■ **Assigned task**
Go through the entries one line at a time, and gather every line that has the word "agent".

■ **Source information**
+===+
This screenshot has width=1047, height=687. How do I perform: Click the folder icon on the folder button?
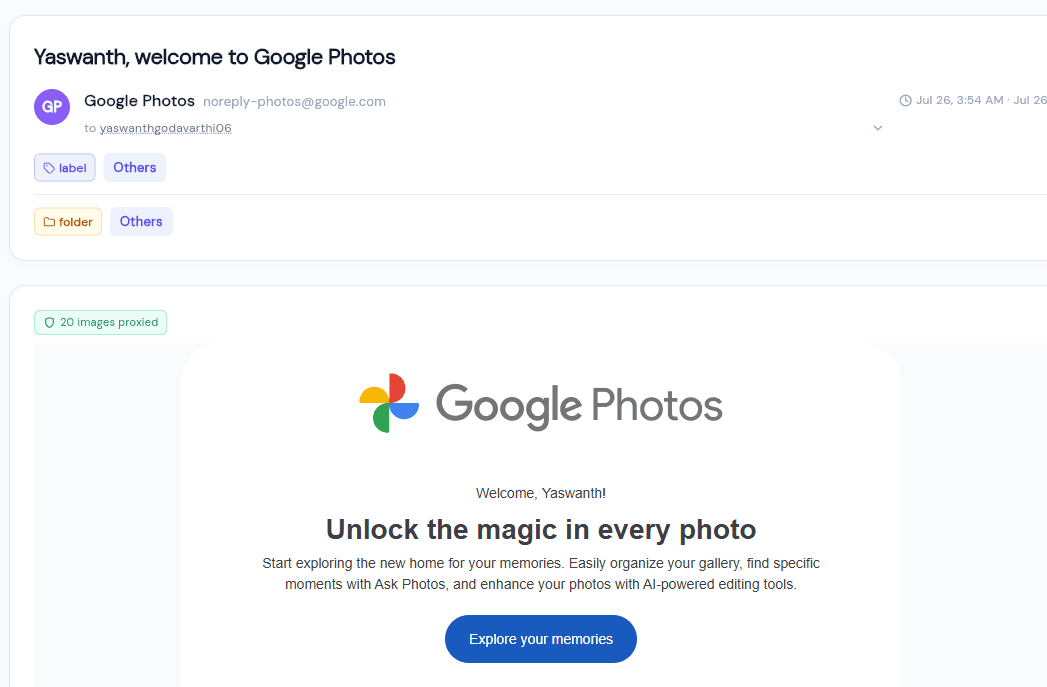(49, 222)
+===+
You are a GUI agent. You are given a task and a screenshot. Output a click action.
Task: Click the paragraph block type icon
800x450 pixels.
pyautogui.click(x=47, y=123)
+===+
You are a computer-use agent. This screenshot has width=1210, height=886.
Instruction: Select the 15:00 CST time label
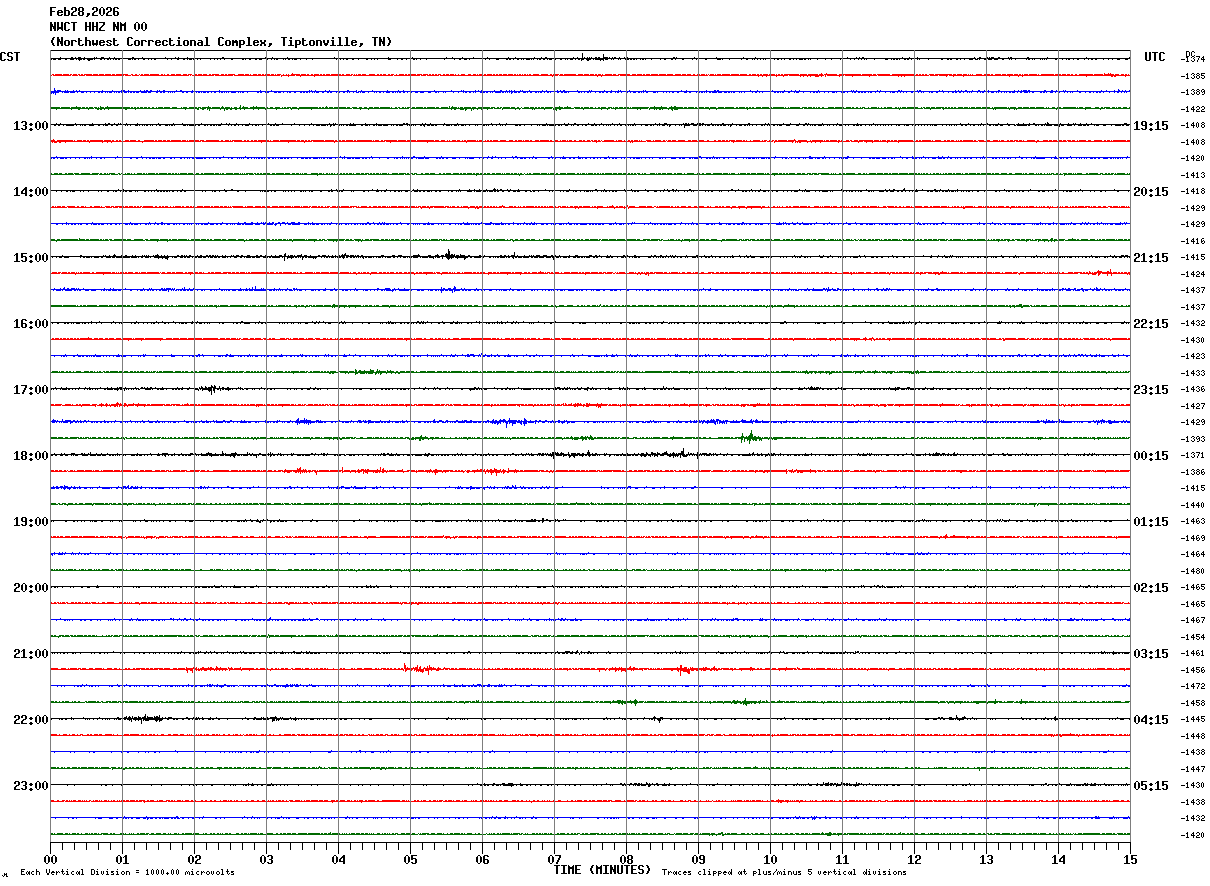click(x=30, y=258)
+===+
■ **Problem solution**
You are a GUI agent. You are given a task and a screenshot. Output a click action.
You are a computer-use agent. This screenshot has width=1210, height=886.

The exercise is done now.